= EXERCISE =
Count the lines of the records below that contain the word "Select", and state only the number.

[Records for pointing to text and elements]
--*--
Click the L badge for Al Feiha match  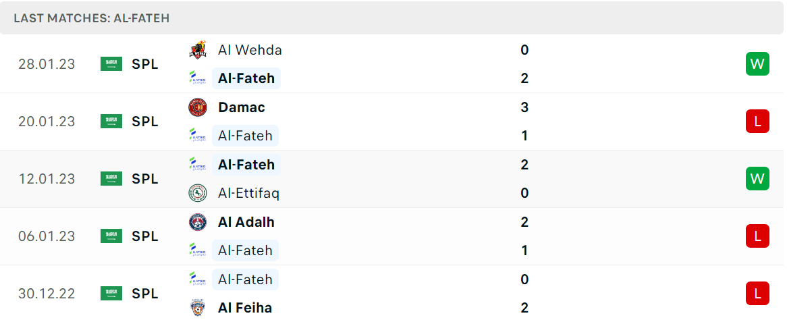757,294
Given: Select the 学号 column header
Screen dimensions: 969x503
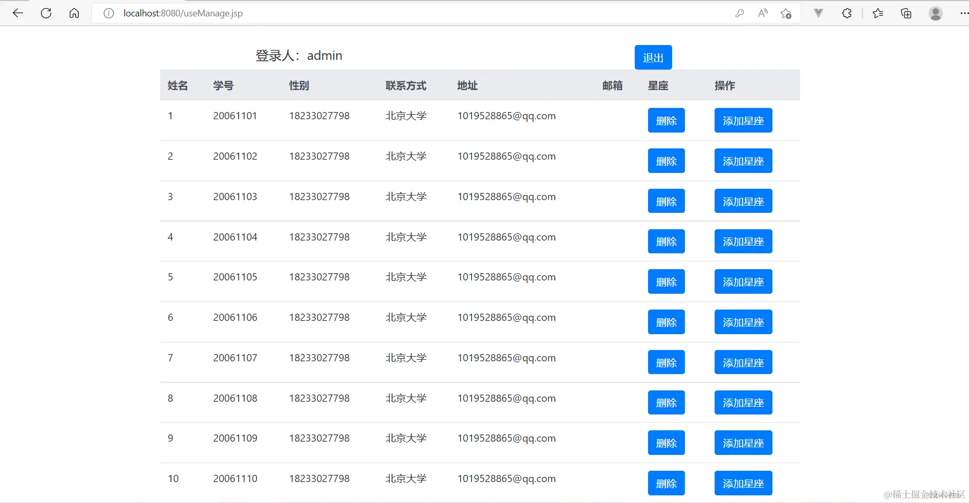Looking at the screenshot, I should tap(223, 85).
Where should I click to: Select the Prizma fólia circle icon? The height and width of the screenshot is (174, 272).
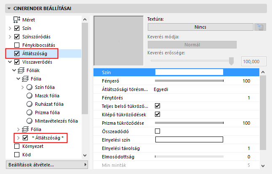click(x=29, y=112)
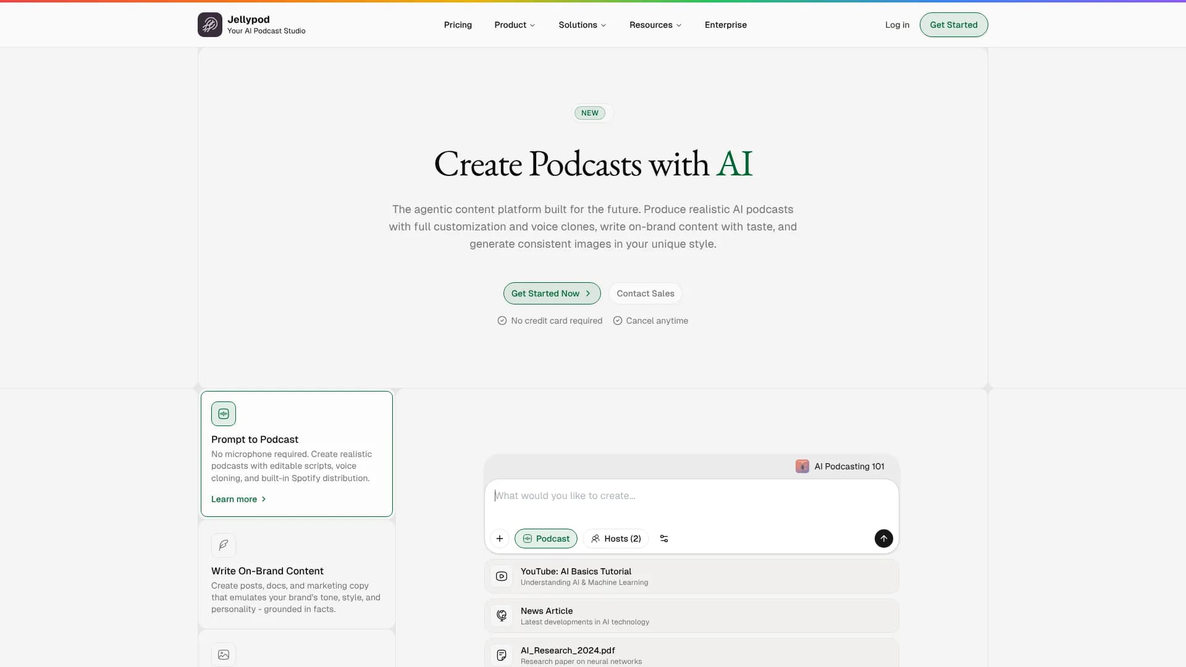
--*--
= EXERCISE OUTPUT =
2